Update Salvage Logging on Cerro Pelon Journey North
 
May 22, 2016
By Ellen Sharp
 
The science that says that leaving downed trees to decompose naturally makes for healthy forests is up against powerful common sense in the communities of the Monarch Butterfly Biosphere Reserve. Everybody here will tell you that leaving dead wood in place increases the chance of forest fires. It’s a firmly held belief that it’s safer to remove toppled trees—especially if you stand to make some money off of them. And our ejido stands to make quite a bit of money off of the legalized logging made possible by the high winds of the March 9th storm.

The geography and local governance involved can be confusing, so here's some background. The monarchs’ overwintering roost on Cerro Pelón encompasses three ejidos and two states, Michoacán and the State of Mexico. The entries to the monarch sanctuary are on the State of Mexico side in the ejido of El Capulin. One trail head starts in the village of Macheros and the other begins in the community down the road from us, which is also called El Capulin. Ejidos are rural communities that were created to give landless peasants commonly-held land after the protracted uprising against hacienda-owning elites known as the Mexican Revolution. Unfortunately, one unjust hierarchical system was replaced with an only slightly more equitable one. While the combined communities of the ejido of El Capulin include almost 2,000 inhabitants, only 240 of them can claim the inherited status of ejiditario. This title confers the right to political representation and a share of the ejido’s resources. Ejiditarios are almost all men and mostly over 50. Everyone else is disenfranchised.

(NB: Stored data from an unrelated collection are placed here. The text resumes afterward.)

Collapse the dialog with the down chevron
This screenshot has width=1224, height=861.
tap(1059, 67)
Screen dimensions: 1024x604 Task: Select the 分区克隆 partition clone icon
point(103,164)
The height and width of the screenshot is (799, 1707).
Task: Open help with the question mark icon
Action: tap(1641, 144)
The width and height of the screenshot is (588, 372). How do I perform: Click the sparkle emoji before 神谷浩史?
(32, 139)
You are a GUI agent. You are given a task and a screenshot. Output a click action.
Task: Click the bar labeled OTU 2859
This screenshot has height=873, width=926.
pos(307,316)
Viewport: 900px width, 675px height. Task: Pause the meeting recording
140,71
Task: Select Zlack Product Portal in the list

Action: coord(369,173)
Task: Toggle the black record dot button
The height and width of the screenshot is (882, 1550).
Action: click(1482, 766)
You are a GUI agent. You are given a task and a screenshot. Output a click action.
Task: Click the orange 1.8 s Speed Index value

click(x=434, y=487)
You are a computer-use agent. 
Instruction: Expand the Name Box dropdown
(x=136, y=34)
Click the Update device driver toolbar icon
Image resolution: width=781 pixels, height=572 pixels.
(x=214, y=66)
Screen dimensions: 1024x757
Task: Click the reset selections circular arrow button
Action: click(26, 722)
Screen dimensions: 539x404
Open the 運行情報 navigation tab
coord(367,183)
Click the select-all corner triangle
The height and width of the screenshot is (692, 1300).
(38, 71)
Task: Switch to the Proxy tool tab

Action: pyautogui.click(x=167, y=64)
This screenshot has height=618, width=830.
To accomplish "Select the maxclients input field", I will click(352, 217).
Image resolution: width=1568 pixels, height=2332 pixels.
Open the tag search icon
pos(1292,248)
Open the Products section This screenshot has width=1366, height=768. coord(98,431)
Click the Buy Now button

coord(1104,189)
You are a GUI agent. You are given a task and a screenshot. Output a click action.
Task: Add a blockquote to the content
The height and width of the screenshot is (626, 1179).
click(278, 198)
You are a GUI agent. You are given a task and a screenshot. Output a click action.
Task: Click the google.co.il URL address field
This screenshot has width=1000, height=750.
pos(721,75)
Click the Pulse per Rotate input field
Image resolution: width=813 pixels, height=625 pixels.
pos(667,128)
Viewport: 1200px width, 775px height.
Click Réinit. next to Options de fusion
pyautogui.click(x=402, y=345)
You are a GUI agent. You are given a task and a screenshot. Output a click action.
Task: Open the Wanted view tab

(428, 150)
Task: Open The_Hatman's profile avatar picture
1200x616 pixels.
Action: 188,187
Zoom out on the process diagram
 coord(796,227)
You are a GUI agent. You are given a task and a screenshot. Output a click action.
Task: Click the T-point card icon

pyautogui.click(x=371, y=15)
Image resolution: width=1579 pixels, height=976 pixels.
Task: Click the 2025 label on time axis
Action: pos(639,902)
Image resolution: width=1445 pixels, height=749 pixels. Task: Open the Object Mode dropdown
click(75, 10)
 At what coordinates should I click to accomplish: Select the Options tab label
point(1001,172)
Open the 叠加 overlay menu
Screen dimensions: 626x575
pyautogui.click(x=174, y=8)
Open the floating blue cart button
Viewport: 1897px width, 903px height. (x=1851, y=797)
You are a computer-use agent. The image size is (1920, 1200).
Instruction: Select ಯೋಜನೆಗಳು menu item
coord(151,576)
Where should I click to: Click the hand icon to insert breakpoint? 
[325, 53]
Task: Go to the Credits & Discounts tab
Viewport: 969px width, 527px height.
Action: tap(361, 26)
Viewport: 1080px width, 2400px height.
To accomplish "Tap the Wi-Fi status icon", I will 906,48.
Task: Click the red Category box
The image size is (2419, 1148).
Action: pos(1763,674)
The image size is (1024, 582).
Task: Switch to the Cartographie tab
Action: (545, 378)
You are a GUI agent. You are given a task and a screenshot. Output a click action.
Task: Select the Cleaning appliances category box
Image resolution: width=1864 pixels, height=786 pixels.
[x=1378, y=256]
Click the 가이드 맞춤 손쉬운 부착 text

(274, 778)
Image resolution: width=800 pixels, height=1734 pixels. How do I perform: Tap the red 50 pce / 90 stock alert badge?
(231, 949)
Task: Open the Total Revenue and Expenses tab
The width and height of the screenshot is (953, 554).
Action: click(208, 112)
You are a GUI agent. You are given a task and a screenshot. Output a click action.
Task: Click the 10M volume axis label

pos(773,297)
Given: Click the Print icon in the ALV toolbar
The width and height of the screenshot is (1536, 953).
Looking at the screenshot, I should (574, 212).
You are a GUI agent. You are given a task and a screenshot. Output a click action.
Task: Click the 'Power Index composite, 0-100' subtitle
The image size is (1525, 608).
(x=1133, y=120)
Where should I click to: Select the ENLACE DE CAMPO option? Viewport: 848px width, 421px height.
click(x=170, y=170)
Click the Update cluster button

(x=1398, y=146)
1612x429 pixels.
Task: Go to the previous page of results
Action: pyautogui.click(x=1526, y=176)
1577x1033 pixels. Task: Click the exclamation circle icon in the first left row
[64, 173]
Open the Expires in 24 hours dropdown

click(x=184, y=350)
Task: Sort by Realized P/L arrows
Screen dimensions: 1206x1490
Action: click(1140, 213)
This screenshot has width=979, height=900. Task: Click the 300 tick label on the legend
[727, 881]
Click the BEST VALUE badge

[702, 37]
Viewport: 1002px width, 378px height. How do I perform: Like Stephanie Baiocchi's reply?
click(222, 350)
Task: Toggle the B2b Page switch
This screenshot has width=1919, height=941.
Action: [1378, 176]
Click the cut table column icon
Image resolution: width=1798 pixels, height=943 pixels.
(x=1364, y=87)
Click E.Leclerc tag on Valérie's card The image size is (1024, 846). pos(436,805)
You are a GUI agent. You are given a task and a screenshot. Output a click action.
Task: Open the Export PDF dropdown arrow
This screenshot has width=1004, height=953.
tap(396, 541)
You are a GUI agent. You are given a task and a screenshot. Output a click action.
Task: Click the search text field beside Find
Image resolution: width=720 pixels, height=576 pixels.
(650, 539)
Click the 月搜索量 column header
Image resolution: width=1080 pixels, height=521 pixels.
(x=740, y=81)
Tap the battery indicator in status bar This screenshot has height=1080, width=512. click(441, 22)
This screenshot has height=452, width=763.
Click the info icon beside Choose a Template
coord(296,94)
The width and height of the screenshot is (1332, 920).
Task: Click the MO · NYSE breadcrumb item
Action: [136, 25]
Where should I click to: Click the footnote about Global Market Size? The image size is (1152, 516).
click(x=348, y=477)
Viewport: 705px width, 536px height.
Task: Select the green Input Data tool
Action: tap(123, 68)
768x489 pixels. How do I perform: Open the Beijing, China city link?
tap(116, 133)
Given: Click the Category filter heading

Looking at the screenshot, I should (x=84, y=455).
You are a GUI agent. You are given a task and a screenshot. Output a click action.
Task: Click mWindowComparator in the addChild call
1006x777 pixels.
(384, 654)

The El Capulin commissioner has already surveyed the part of Cerro Pelón that falls within ejidal boundaries and marked the trees that will be taken with green paint. While he’s reticent about exactly how many trees were designated, he has announced that the lumber amounts to 2,000 cubic meters of wood. But the ejiditarios haven’t started the logging process just yet: the contractors invited to bid on the wood lowballed them on the price. One offered 900 MXN (or $52 USD at 17 pesos per dollar) per meter, the other just 500 MXN ($29 USD). The ejiditarios are holding out for 1,300 MXN ($76 USD) per meter. That price would fetch them 2,600,000 MXN, or some $152,941 USD. Minus the cost of the permit and whatever the ejido’s governing board members manage to set aside for themselves, the spoils could come out to about $600 USD per ejiditario.

El Capulin’s ejiditarios are anxious to get to work. Folks from the neighboring ejido of Nicolas Romero are already sneaking across the ejido (and state) line to take trees from Cerro Pelón. They dragged down one storm casualty, and snagged a perfectly healthy tree while they were at it. Many fear that that our ejiditarios will do the same once they get started. Unauthorized trees can be retroactively authorized with an official seal once they’re taken down the mountain, and thus sold at a higher price than an “illegal” log would fetch. Observers have already noticed that some of the trees marked with green paint were still standing; they had only lost a branch or two in the storm. They survived that natural disaster, but they will not, it seems, survive this man-made one that promises to further thin the forest canopy.

All of this pilfering of a “protected area” is happening as part of a legal, permitted process authorized by high levels of the Mexican government. At the last trilateral meeting of the leaders of the three countries connected by the monarch migration, President Peña Nieto proclaimed the importance of defending the habitat of this “emblematic species.” All actions subsequently taken by his administration reveal the emptiness of that promise. His government has slashed the budget of the Commission of Protected Areas by almost half, and allowed Grupo Mexico to move ahead with plans to open a copper mine in the middle of the Michoacán side of the sanctuary. The “three amigos” are set to meet again to discuss trade between the NAFTA nations in Ottawa next month. It will be interesting to see what kind of lip service Mexico’s head of state gives to monarch conservation this time around.

Ellen Sharp
Co-owner of JM Butterfly B&B
Village of Macheros
Ejido of El Capulin
State of Mexico, Mexico

Post-Storm Salvage Logging El Rosario Sanctuary

This only semi-damaged pine tree is marked.

 
Post-storm Logging at Cerro Pelon Sanctuary in Mexico

Trees marked with this seal can legally be removed.